Per quanto forse la maggioranza della popolazione – come ha avvertito Miguel Ángel Pérez Pirela, uno dei più ascoltati conduttori televisivi del paese (vicino al chavismo ma in maniera critica) – è quella che «non esce a manifestare né per gli uni né per gli altri, restando alla finestra e sforzandosi di acquistare alimenti, di farsi bastare i soldi per il trasporto, di sfuggire alla criminalità». Ma che sia a favore o contro Maduro, che sia disposta a rivotarlo o miri invece a un’alternativa, è certo che la maggioranza è contraria alla via militare e auspica decisamente una soluzione negoziata.
«Se esiste almeno un punto di consenso tra i venezuelani – ha evidenziato ancora Pérez Pirela – è che la maggior parte di loro non vuole la guerra. Per questo rivolgo un appello a tutti i politici, ai militanti, ai militari, agli studenti, a tutti: non permettiamo che gli egocentrismi dei politici di ogni colore ci conducano a un conflitto armato».
Se di fronte al tentativo di colpo di stato più multinazionale mai registrato in America latina la vera partita si gioca fuori dal territorio venezuelano, anche qui si assiste a uno scontro serrato.
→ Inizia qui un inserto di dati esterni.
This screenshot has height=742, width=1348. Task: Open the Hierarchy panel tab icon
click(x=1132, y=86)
Mentre una buona parte del mondo si schiera a favore di un processo di dialogo, gli Stati uniti procedono imperterriti sulla via del golpe, pretendendo di sostituire con un deputato semisconosciuto votato da 90mila persone un presidente scelto da più di sei milioni di elettori.
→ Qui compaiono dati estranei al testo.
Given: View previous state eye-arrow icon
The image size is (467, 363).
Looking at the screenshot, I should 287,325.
«Non mettete alla prova la determinazione degli Stati uniti», ha dichiarato venerdì il vicepresidente Mike Pence in una riunione con un gruppo di oppositori venezuelani residenti a Miami, ribadendo quanto già affermato da Trump rispetto a un eventuale impegno militare Usa: «Tutte le opzioni sono sul tavolo». «Non è il momento del dialogo, ma dell’azione – ha spiegato Pence – È arrivata l’ora di porre fine una volta per tutte alla dittatura di Maduro».
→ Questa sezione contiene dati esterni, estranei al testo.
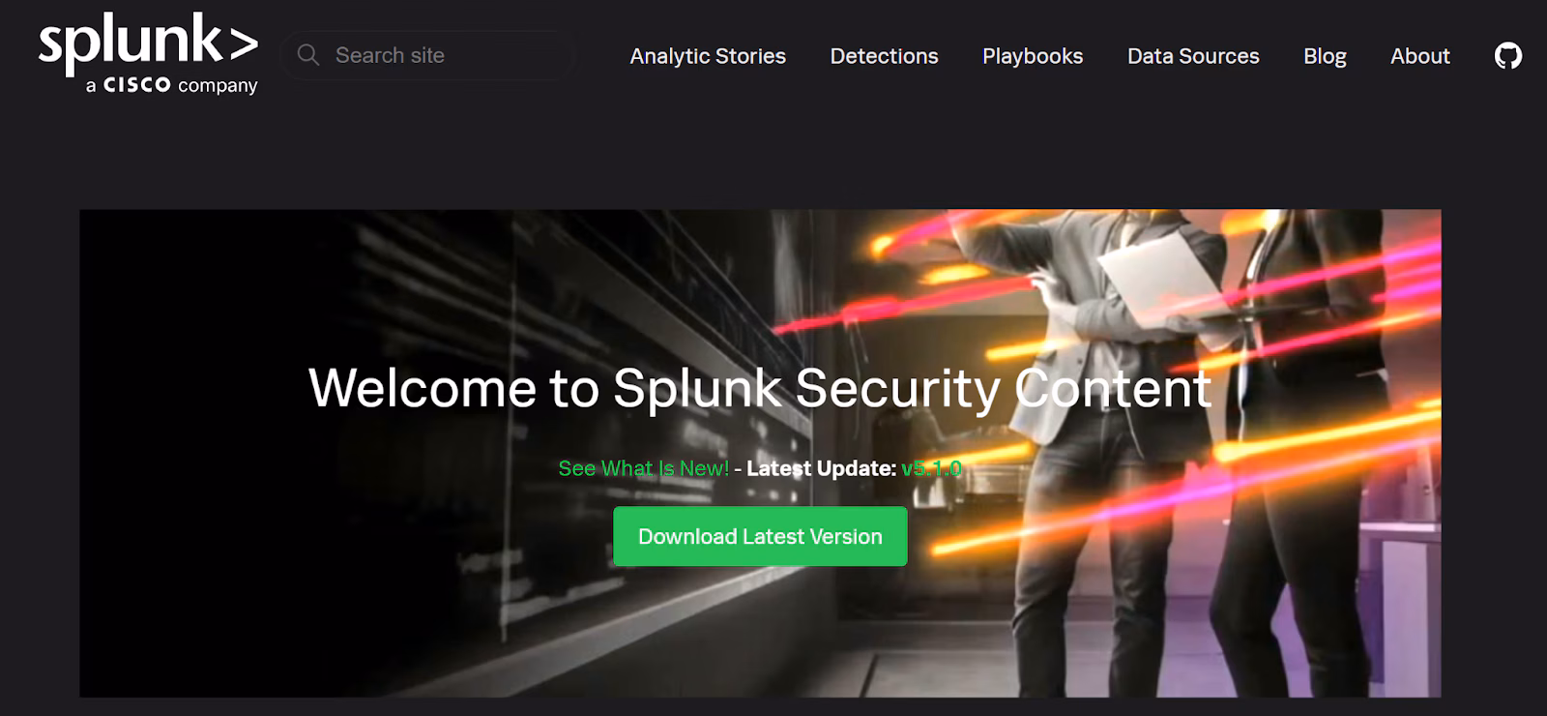Open the Blog page

1325,56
Un appello lanciato ieri – a conferma del rischio di pericolose crepe dentro le forze armate – anche da un generale, il direttore di pianificazione strategica dell’aviazione militare Francisco Yánez, passato dalla parte di Guaidó. Il quale però, ha precisato il comandante generale dell’aviazione Pedro Alberto Juliac, «non ha il comando di truppe né di unità aeree».
Sempre più aggressivo è apparso anche il consigliere per la Sicurezza nazionale Usa John Bolton, che, ospite del programma The Hugh Hewitt radio show, ha addirittura evocato per Maduro un futuro a Guantánamo: «Ieri ho diffuso un tweet – ha detto a proposito delle «opzioni a disposizione di Maduro» – in cui gli auguravo un lungo e quieto pensionamento in una spiaggia carina lontano dal Venezuela. E dico che è meglio che si avvalga al più presto del consiglio, scegliendo il pensionamento su una spiaggia carina, piuttosto che trovarsi a frequentare un’altra spiaggia come Guantanamo».
Una minaccia diretta, dopo quella implicita ma non meno significativa rappresentata dalla nota sul suo quaderno con la scritta «5.000 militari in Colombia» apparsa come per sbaglio in una conferenza stampa.
E proprio dalla Colombia si fa sentire il presidente Iván Duque, che si è detto convinto che «alla dittatura del Venezuela» restino «poche ore di vita», criticando in maniera larvata la creazione da parte dell’Unione europea di un gruppo di contatto impegnato per 90 giorni in un «accompagnamento» del processo in direzione di nuove elezioni presidenziali: «Spero – ha detto – che ciò che è stato presentato come un accompagnamento sia diretto a garantire elezioni libere e indipendenti e la fine dell’usurpazione».